§ Text to read:

((

Some of you may know that I went to a specialized math and science high school. I don’t often draw upon that element of my education but I do want to work through an arithmetic problem with you all this morning.
Five is to one hundred, as one hundred is to….
Well…five times twenty is one hundred, and so one hundred times twenty is two thousand.
But the opening verses of our Torah portion this week present a different sort of mathematics:
וְרָדְפ֨וּ מִכֶּ֤ם חֲמִשָּׁה֙ מֵאָ֔ה וּמֵאָ֥ה מִכֶּ֖ם רְבָבָ֣ה יִרְדֹּ֑פוּ וְנָפְל֧וּ אֹיְבֵיכֶ֛ם לִפְנֵיכֶ֖ם לֶחָֽרֶב׃
“Five of you shall give chase to a hundred, and a hundred of you shall give chase to ten thousand”
Five victorious Israelites can pursue one hundred adversaries, and one hundred victorious Israelites, blessed with Divine favor can pursue ten thousand adversaries. This is not a linear progression, this is an accelerating growth curve. How can we understand or explain this mathematical progression?
Rashi explains:
אֵינוֹ דּוֹמֶה מֻעֲטִין הָעוֹשִׂים אֶת הַתּוֹרָה לִמְרֻבִּין הָעוֹשִׂין אֶת הַתּוֹרָה
“A small number who follow the Torah cannot be compared through a simple comparison to a large number of people who follow the Torah.”
The verse illustrates the power of a community coming together. When we join together we become force magnifiers for one another other. A friend can offer a hug or a shoulder to cry on – but a community can fill a shivah home with visitors offering condolence and can provide a minyan for kaddish. A brother or sister can slap you on the back with joy when hearing your good news, but that cannot replace being surrounded by a community dancing at a wedding or a bar mitzvah or at some other simcha.
אֵינוֹ דּוֹמֶה מֻעֲטִין הָעוֹשִׂים אֶת הַתּוֹרָה לִמְרֻבִּין הָעוֹשִׂין אֶת הַתּוֹרָה
“A small number who follow the Torah cannot be compared through a simple comparison to a large number of people who follow the Torah.”
The context of the mathematical dynamic in our parsha, however, relates to self defense and confronting our enemies. Everyone understands there is safety in numbers, two are stronger than one, but not as strong as three, which in turn, is not as strong a four. Even Kohelet, in its most cynical and world-weary mood tells us that two are stronger than one and three is stronger than two. It doesn’t get more simple that that. Or does it?
The Torah is saying something different in this week’s parasha. The Torah’s numbers demonstrate that the safety in numbers multiplies at a faster rate than do our numbers. When just a few more of us stand together, we become so much safer and can confront our adversaries in a much more effective way.
I thought about this dynamic a lot this week.

))

§ Provided data:

((

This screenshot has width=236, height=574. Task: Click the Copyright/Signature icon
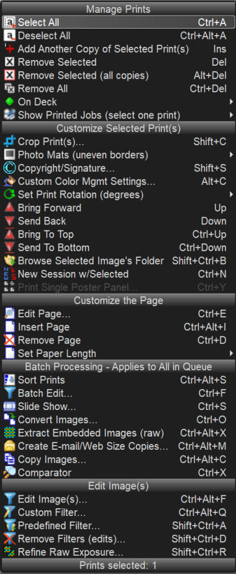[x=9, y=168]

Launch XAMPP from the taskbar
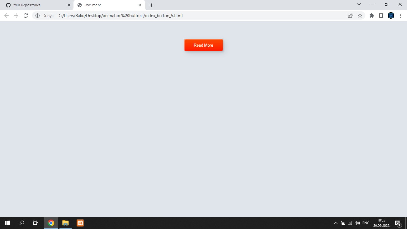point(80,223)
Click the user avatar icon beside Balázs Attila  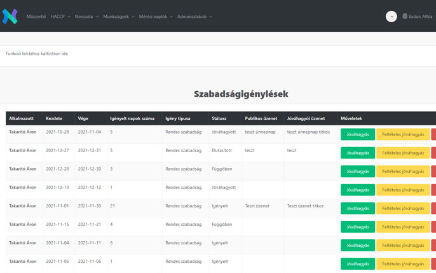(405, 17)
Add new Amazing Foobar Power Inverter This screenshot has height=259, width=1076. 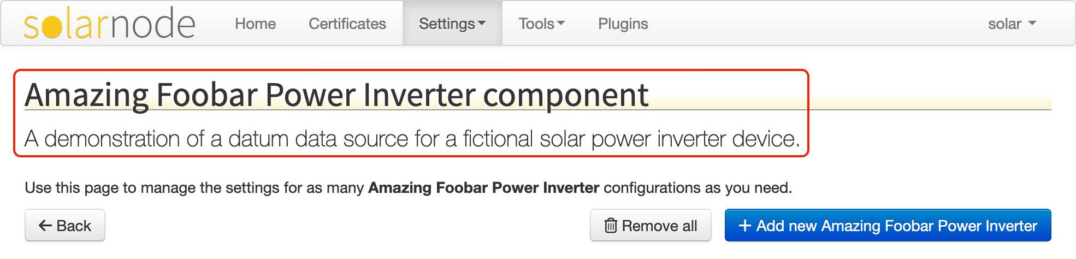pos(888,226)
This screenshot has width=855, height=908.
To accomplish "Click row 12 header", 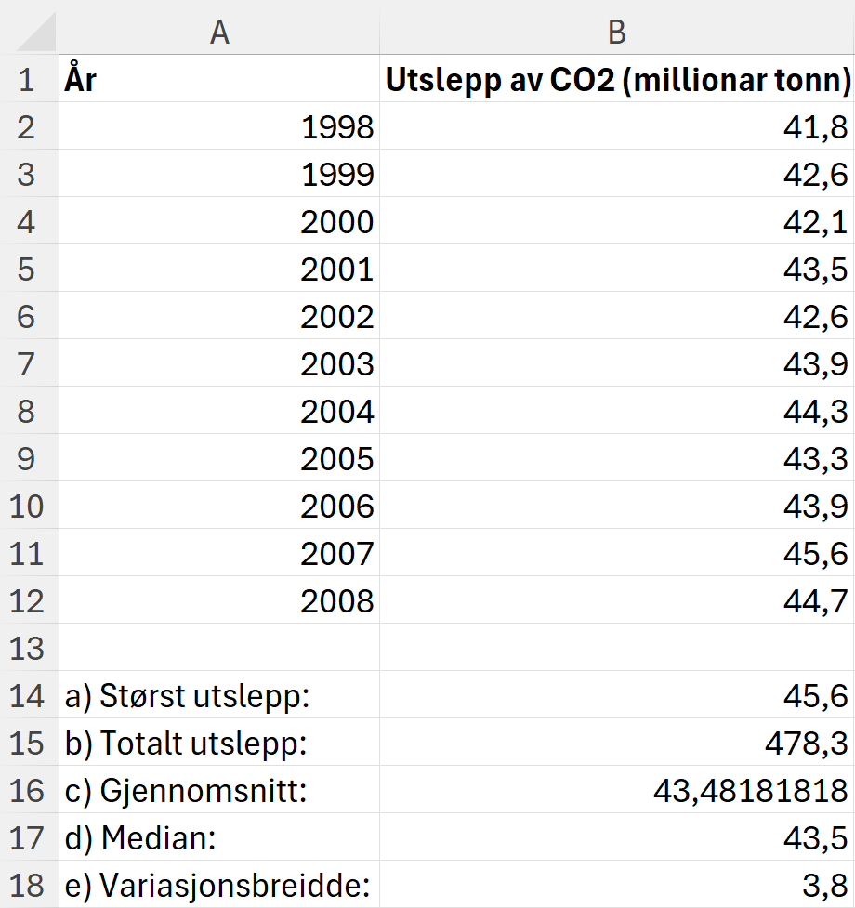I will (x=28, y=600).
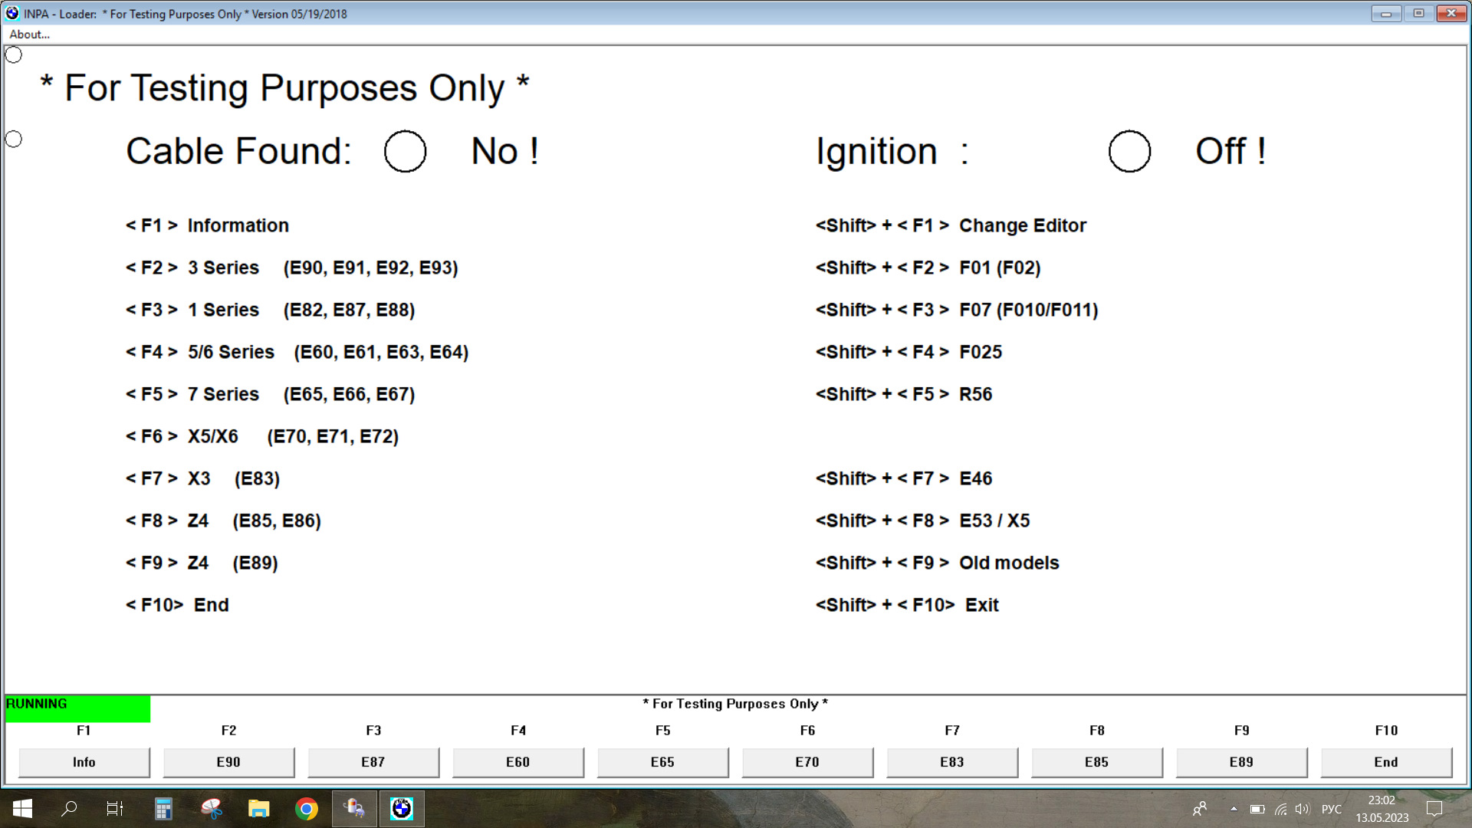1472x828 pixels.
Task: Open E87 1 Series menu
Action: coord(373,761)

))

§ Required work:
(1) In the text on the Torah portion, which commentator is quoted explaining the verse about five chasing a hundred?
(2) Copy word for word the stretch of the text on the Torah portion from "The context of" through "lot this week.".

§ Task-by-task results:
(1) Rashi

(2)
The context of the mathematical dynamic in our parsha, however, relates to self defense and confronting our enemies. Everyone understands there is safety in numbers, two are stronger than one, but not as strong as three, which in turn, is not as strong a four. Even Kohelet, in its most cynical and world-weary mood tells us that two are stronger than one and three is stronger than two. It doesn’t get more simple that that. Or does it?
The Torah is saying something different in this week’s parasha. The Torah’s numbers demonstrate that the safety in numbers multiplies at a faster rate than do our numbers. When just a few more of us stand together, we become so much safer and can confront our adversaries in a much more effective way.
I thought about this dynamic a lot this week.